■ **Short task**
Render every line of the material below as a numbered list, leaving out blank lines.

■ **Stored rows**
————

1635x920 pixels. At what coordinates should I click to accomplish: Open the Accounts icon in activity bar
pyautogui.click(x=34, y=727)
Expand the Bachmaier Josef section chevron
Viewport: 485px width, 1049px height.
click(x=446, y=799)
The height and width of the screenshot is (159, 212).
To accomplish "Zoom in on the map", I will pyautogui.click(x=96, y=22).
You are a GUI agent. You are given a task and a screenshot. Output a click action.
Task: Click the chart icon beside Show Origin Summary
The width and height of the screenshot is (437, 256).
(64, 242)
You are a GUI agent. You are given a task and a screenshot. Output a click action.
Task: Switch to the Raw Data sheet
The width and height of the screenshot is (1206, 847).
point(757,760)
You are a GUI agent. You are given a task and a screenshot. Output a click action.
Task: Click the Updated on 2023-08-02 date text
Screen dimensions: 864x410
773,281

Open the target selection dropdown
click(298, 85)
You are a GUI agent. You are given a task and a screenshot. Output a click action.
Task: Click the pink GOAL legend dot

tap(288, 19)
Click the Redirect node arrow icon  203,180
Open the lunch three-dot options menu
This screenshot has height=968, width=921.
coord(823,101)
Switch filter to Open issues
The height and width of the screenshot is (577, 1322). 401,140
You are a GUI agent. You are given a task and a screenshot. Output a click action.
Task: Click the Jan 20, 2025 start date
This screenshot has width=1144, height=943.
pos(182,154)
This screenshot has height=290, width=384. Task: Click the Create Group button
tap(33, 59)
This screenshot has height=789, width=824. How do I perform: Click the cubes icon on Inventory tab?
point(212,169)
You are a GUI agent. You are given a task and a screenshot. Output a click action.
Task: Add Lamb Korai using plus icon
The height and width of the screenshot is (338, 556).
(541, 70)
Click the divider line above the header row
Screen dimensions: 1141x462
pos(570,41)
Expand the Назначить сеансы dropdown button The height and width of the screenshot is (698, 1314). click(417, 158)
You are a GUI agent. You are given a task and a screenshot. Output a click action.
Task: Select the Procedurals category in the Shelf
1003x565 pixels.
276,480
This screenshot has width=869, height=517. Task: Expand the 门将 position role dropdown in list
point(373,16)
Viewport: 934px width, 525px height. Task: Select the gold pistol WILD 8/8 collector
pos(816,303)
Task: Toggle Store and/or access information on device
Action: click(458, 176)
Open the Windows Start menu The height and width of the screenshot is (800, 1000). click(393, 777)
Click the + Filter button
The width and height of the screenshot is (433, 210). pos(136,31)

————

■ **Solution to this problem**
1. 1635x920 pixels. At what coordinates should I click to accomplish: Open the Accounts icon in activity bar
2. pyautogui.click(x=34, y=727)
3. Expand the Bachmaier Josef section chevron
4. Viewport: 485px width, 1049px height.
5. click(x=446, y=799)
6. The height and width of the screenshot is (159, 212).
7. To accomplish "Zoom in on the map", I will pyautogui.click(x=96, y=22).
8. You are a GUI agent. You are given a task and a screenshot. Output a click action.
9. Task: Click the chart icon beside Show Origin Summary
10. The width and height of the screenshot is (437, 256).
11. (64, 242)
12. You are a GUI agent. You are given a task and a screenshot. Output a click action.
13. Task: Switch to the Raw Data sheet
14. The width and height of the screenshot is (1206, 847).
15. point(757,760)
16. You are a GUI agent. You are given a task and a screenshot. Output a click action.
17. Task: Click the Updated on 2023-08-02 date text
18. Screen dimensions: 864x410
19. 773,281
20. Open the target selection dropdown
21. click(298, 85)
22. You are a GUI agent. You are given a task and a screenshot. Output a click action.
23. Task: Click the pink GOAL legend dot
24. tap(288, 19)
25. Click the Redirect node arrow icon  203,180
26. Open the lunch three-dot options menu
27. This screenshot has height=968, width=921.
28. coord(823,101)
29. Switch filter to Open issues
30. The height and width of the screenshot is (577, 1322). 401,140
31. You are a GUI agent. You are given a task and a screenshot. Output a click action.
32. Task: Click the Jan 20, 2025 start date
33. This screenshot has width=1144, height=943.
34. pos(182,154)
35. This screenshot has height=290, width=384. Task: Click the Create Group button
36. tap(33, 59)
37. This screenshot has height=789, width=824. How do I perform: Click the cubes icon on Inventory tab?
38. point(212,169)
39. You are a GUI agent. You are given a task and a screenshot. Output a click action.
40. Task: Add Lamb Korai using plus icon
41. The height and width of the screenshot is (338, 556).
42. (541, 70)
43. Click the divider line above the header row
44. Screen dimensions: 1141x462
45. pos(570,41)
46. Expand the Назначить сеансы dropdown button The height and width of the screenshot is (698, 1314). click(417, 158)
47. You are a GUI agent. You are given a task and a screenshot. Output a click action.
48. Task: Select the Procedurals category in the Shelf
49. 1003x565 pixels.
50. 276,480
51. This screenshot has width=869, height=517. Task: Expand the 门将 position role dropdown in list
52. point(373,16)
53. Viewport: 934px width, 525px height. Task: Select the gold pistol WILD 8/8 collector
54. pos(816,303)
55. Task: Toggle Store and/or access information on device
56. Action: click(458, 176)
57. Open the Windows Start menu The height and width of the screenshot is (800, 1000). click(393, 777)
58. Click the + Filter button
59. The width and height of the screenshot is (433, 210). pos(136,31)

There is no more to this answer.